> [Défi 1]:
Pouvez-vous résumer le texte de la page en deux phrases ?

> [Texte de la page]:
__________
L’article L. 132-3 du code de la sécurité intérieure est ainsi modifié :

1° Aux deuxième et troisième alinéas, les mots : « , à sa demande, » sont supprimés ;

2° Au quatrième alinéa, après le mot : « informé », sont insérés les mots : « , dans un délai d’un mois, ».

M. le président. La parole est à M. Jean-Baptiste Lemoyne, sur l’article.

M. Jean-Baptiste Lemoyne. Je souhaite, tout d’abord, me féliciter de la présentation de ce texte. Les dispositions qui ont d’ores et déjà été adoptées renforcent les peines encourues et améliorent la prise en charge des élus victimes de violence. Je me réjouis aussi des évolutions à venir : Mme la ministre a en effet donné son accord sur le fond en vue de l’élargissement de la protection fonctionnelle aux conseillers municipaux.

Nous évoquons maintenant l’article 12, qui vise à améliorer l’information des élus – nous en avons grandement besoin.

L’article L. 132-3 du code de la sécurité intérieure, modifié par cet article, prévoit que le maire n’est informé que « des classements sans suite, des mesures alternatives aux poursuites, des poursuites engagées, des jugements devenus définitifs ou des appels interjetés ». J’identifie un manque, dont je tenais à faire part à notre assemblée et auquel nous pourrons peut-être remédier dans la suite de nos travaux, madame la rapporteure. En effet, il me semble important de prévoir une information sur l’exécution de la peine par la personne condamnée pour de tels faits.
__________
> [Défi 2]:
Comptez les lignes des rangées qui contiennent la chaîne « width » et donnez uniquement ce nombre.
__________
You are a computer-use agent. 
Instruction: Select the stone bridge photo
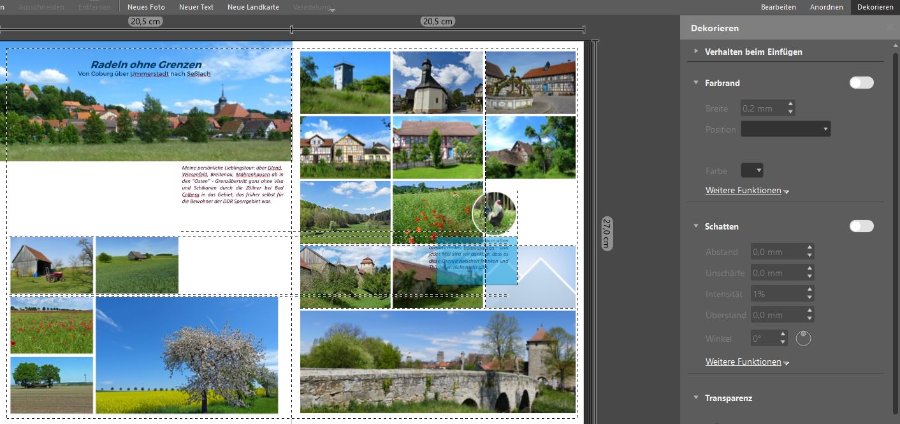click(x=437, y=362)
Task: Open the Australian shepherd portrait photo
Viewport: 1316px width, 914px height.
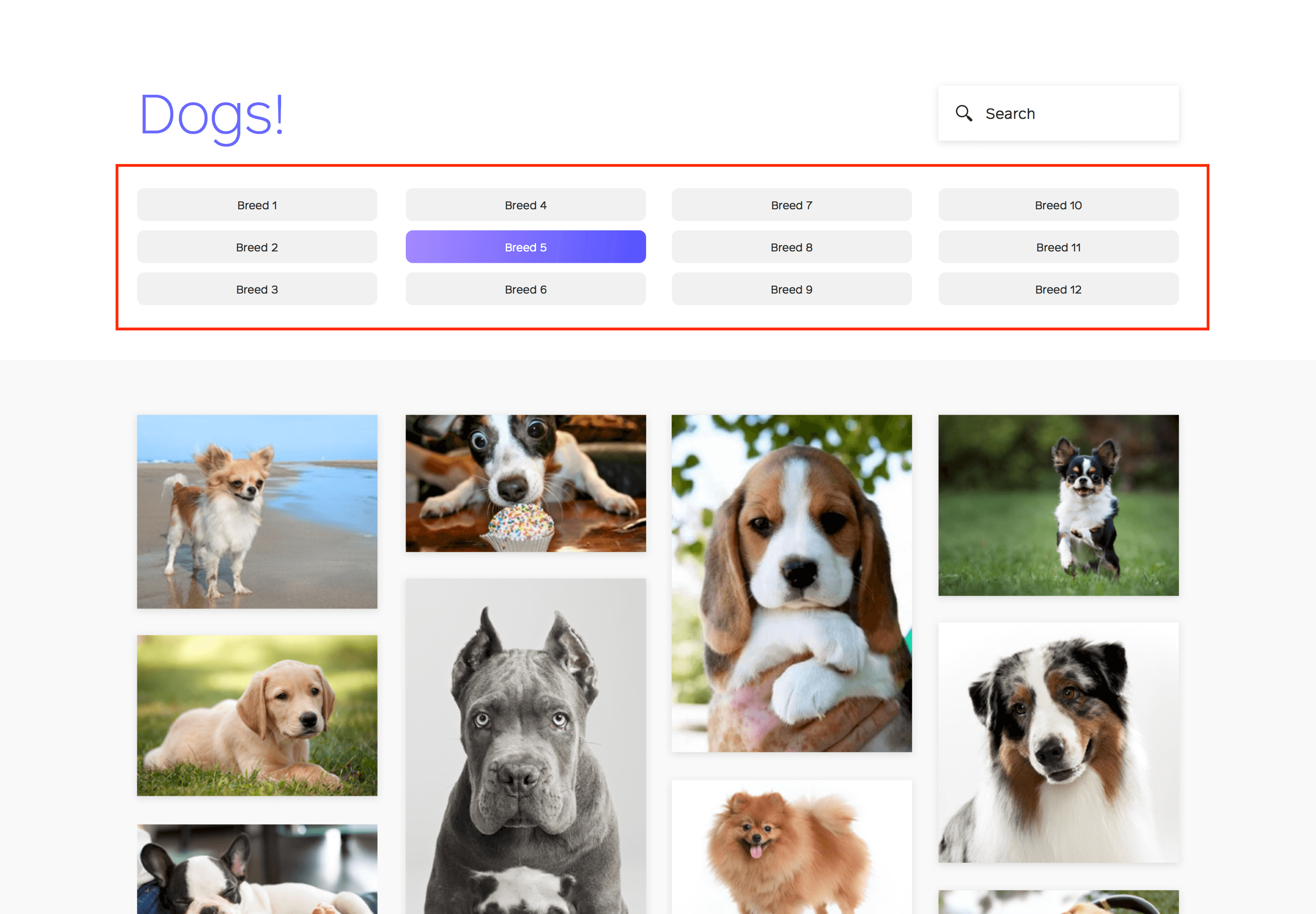Action: coord(1058,742)
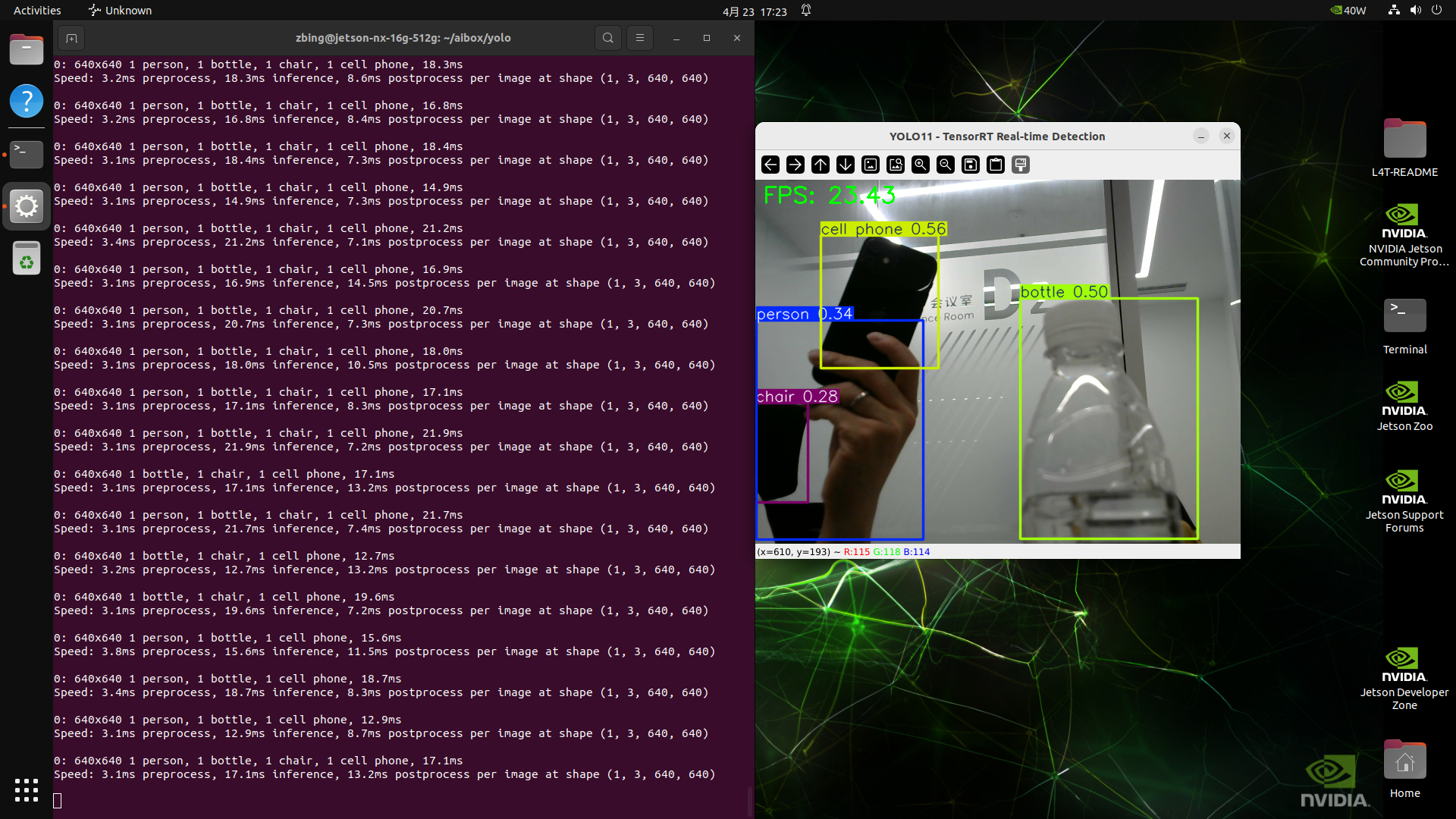Open the properties paintbrush icon
This screenshot has width=1456, height=819.
(x=1021, y=165)
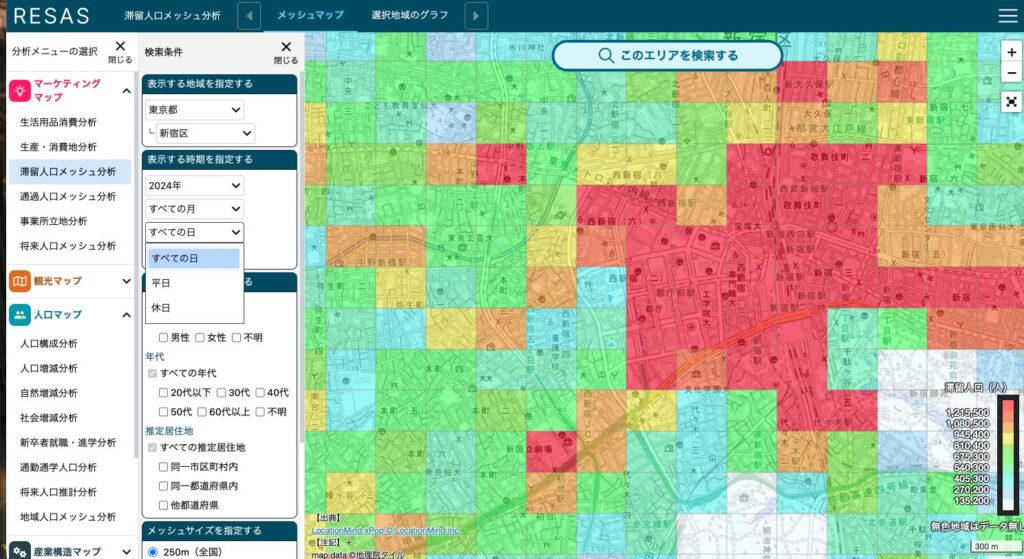Choose 休日 from the day dropdown list

pyautogui.click(x=161, y=308)
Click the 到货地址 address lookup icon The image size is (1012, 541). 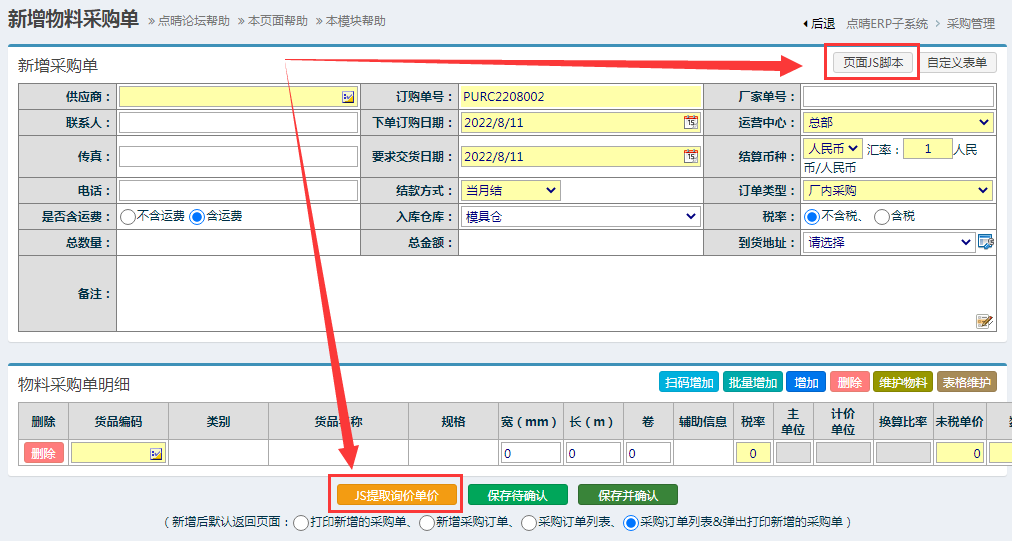[x=985, y=242]
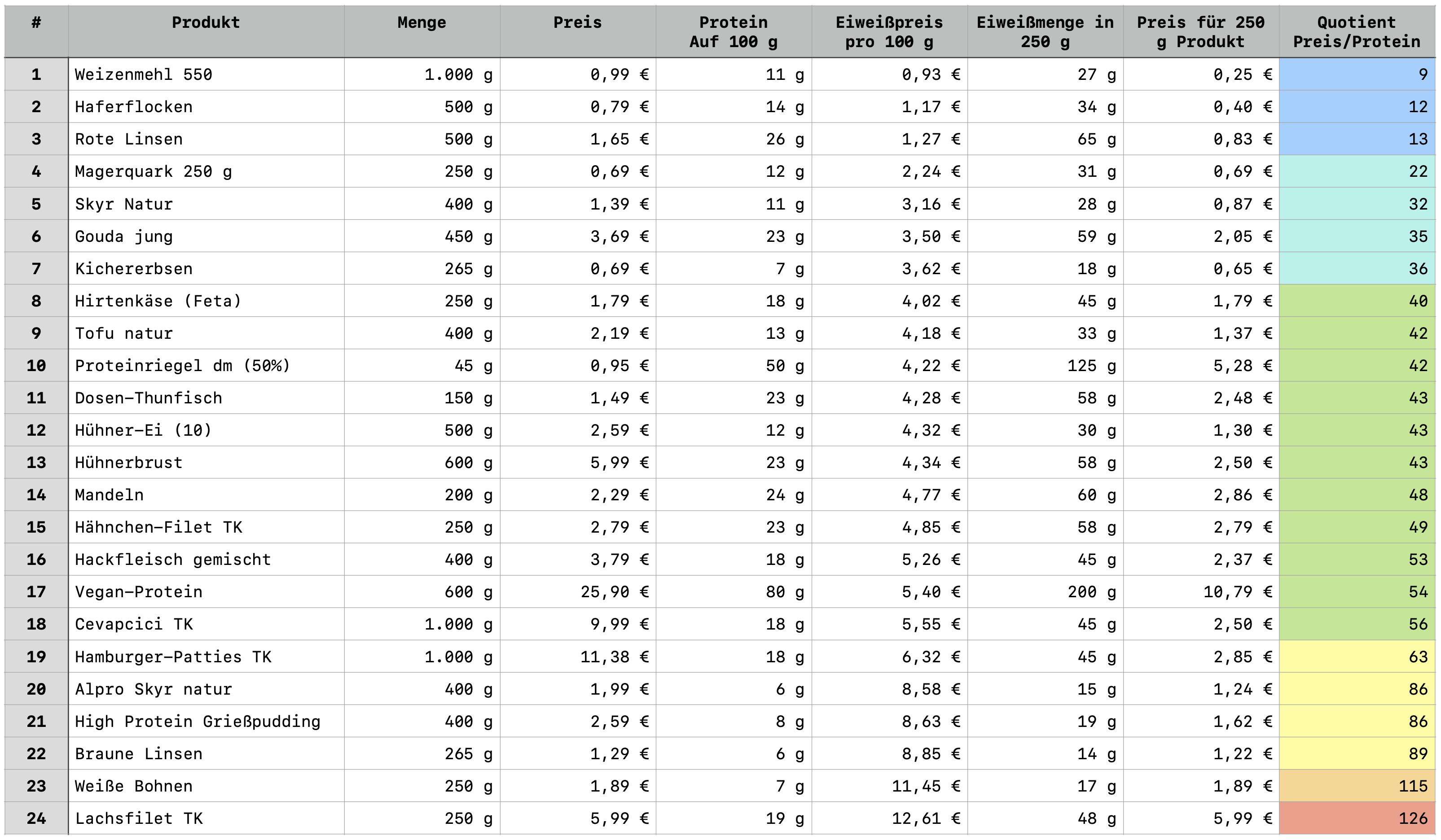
__________
> [Réponse 1]:
L’article 12 modifie l’article L. 132-3 du code de la sécurité intérieure : il supprime les mots « , à sa demande, » aux deuxième et troisième alinéas et insère les mots « , dans un délai d’un mois, » au quatrième alinéa. Intervenant sur l’article, M. Jean-Baptiste Lemoyne salue le texte, qui renforce les peines encourues et améliore la prise en charge des élus victimes de violence, mais juge important de prévoir une information sur l’exécution de la peine par la personne condamnée.

> [Réponse 2]:
2